Perspective of Software Engineering Researchers on Machine Learning Practices Regarding Research, Review, and Education
Anamaria Mojica-Hanke, David Nader Palacio, Denys Poshyvanyk, Mario Linares-Vásquez, Steffen Herbold
TL;DR
The paper probes how SE researchers view and apply ML in SE, addressing gaps left by practitioner-focused work. Through grounded-theory analysis of SE articles, author surveys, and expert interviews, it uncovers prevalent data handling, model training, and evaluation practices, while revealing underutilized areas such as hyperparameter tuning and human-in-the-loop evaluation. It also identifies gaps in guidelines for reviewing ML-in-SE work and for teaching ML to SE audiences, emphasizing non-functional properties and qualitative assessments. The findings suggest a need for SE-specific guidelines, broader teaching approaches, and greater emphasis on underrepresented practices to bridge the gap between declared best practices and actual usage. Overall, the study offers a multi-perspective view that can inform guidelines, pedagogy, and future research in ML4SE and SE4ML.
Abstract
Context: Machine Learning (ML) significantly impacts Software Engineering (SE), but studies mainly focus on practitioners, neglecting researchers.
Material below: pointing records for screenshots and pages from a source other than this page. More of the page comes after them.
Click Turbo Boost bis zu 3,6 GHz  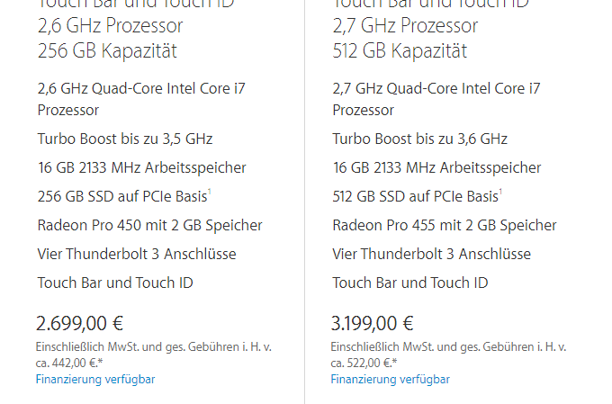pyautogui.click(x=420, y=139)
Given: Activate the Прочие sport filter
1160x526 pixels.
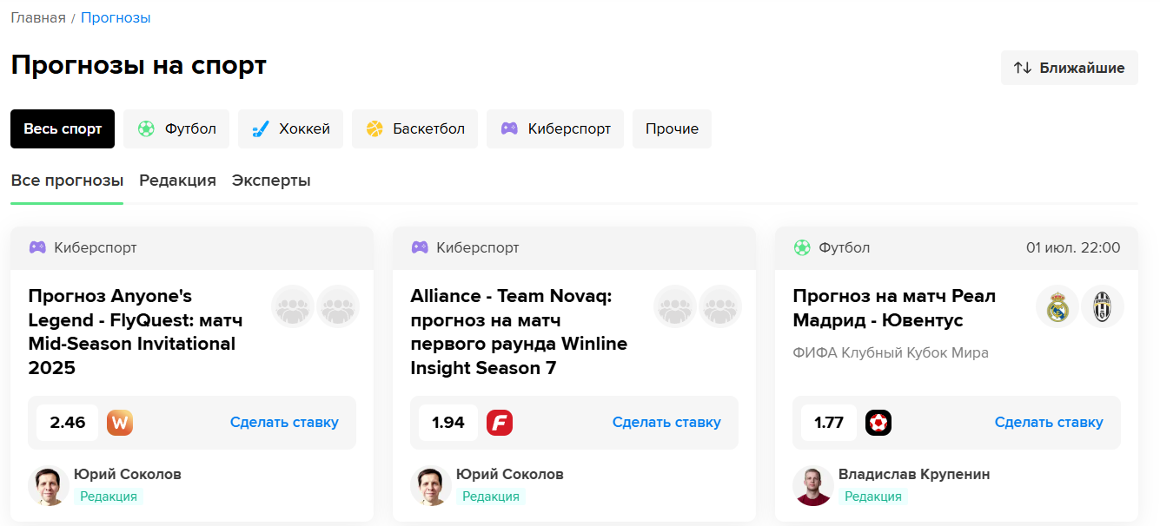Looking at the screenshot, I should pos(672,128).
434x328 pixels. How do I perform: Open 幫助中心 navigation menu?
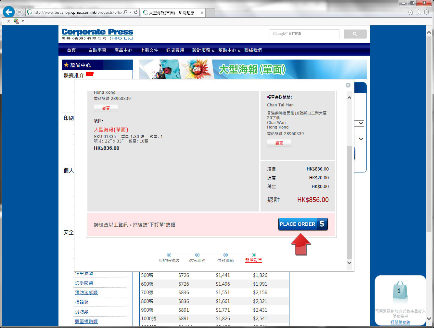tap(227, 50)
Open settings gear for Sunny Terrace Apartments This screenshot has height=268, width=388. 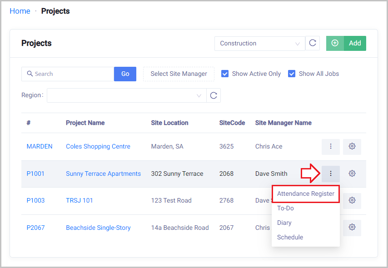tap(352, 174)
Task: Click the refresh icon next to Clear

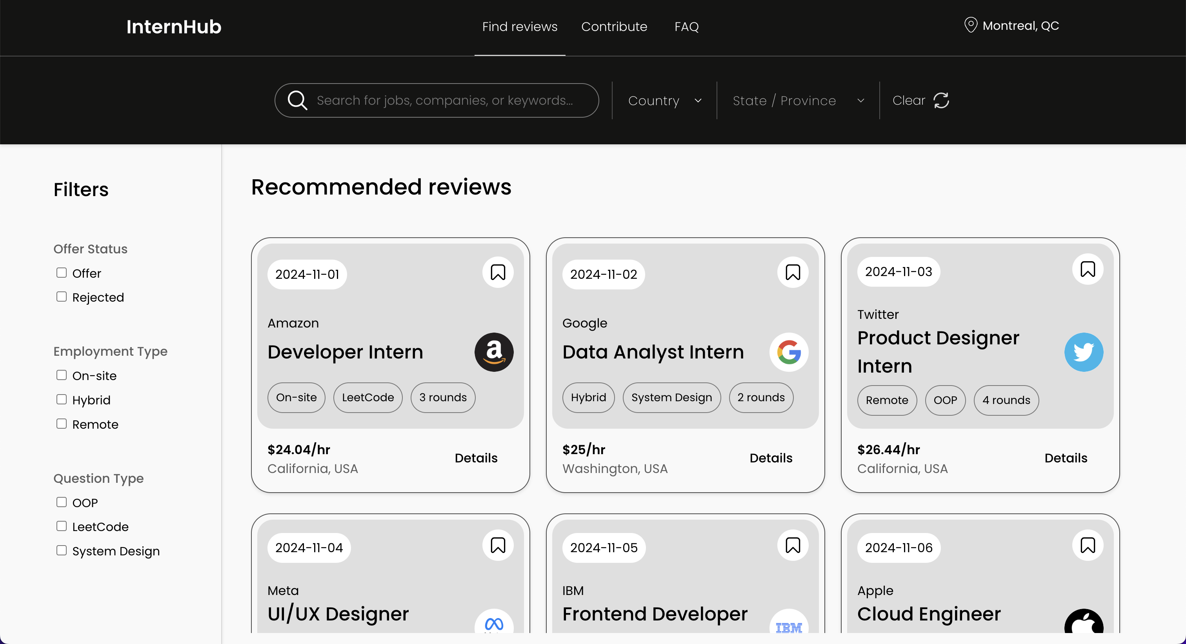Action: pyautogui.click(x=941, y=100)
This overlooks practices and challenges in teaching, researching, or reviewing ML applications in SE. Objective: This study aims to contribute to the knowledge, about the synergy between ML and SE from the perspective of SE researchers, by providing insights into the practices followed when researching, teaching, and reviewing SE studies that apply ML. Method: We analyzed SE researchers familiar with ML or who authored SE articles using ML, along with the articles themselves. We examined practices, SE tasks addressed with ML, challenges faced, and reviewers' and educators' perspectives using grounded theory coding and qualitative analysis. Results: We found diverse practices focusing on data collection, model training, and evaluation. Some recommended practices (e.g., hyperparameter tuning) appeared in less than 20\% of literature. Common challenges involve data handling, model evaluation (incl. non-functional properties), and involving human expertise in evaluation. Hands-on activities are common in education, though traditional methods persist. Conclusion: Despite accepted practices in applying ML to SE, significant gaps remain. By enhancing guidelines, adopting diverse teaching methods, and emphasizing underrepresented practices, the SE community can bridge these gaps and advance the field.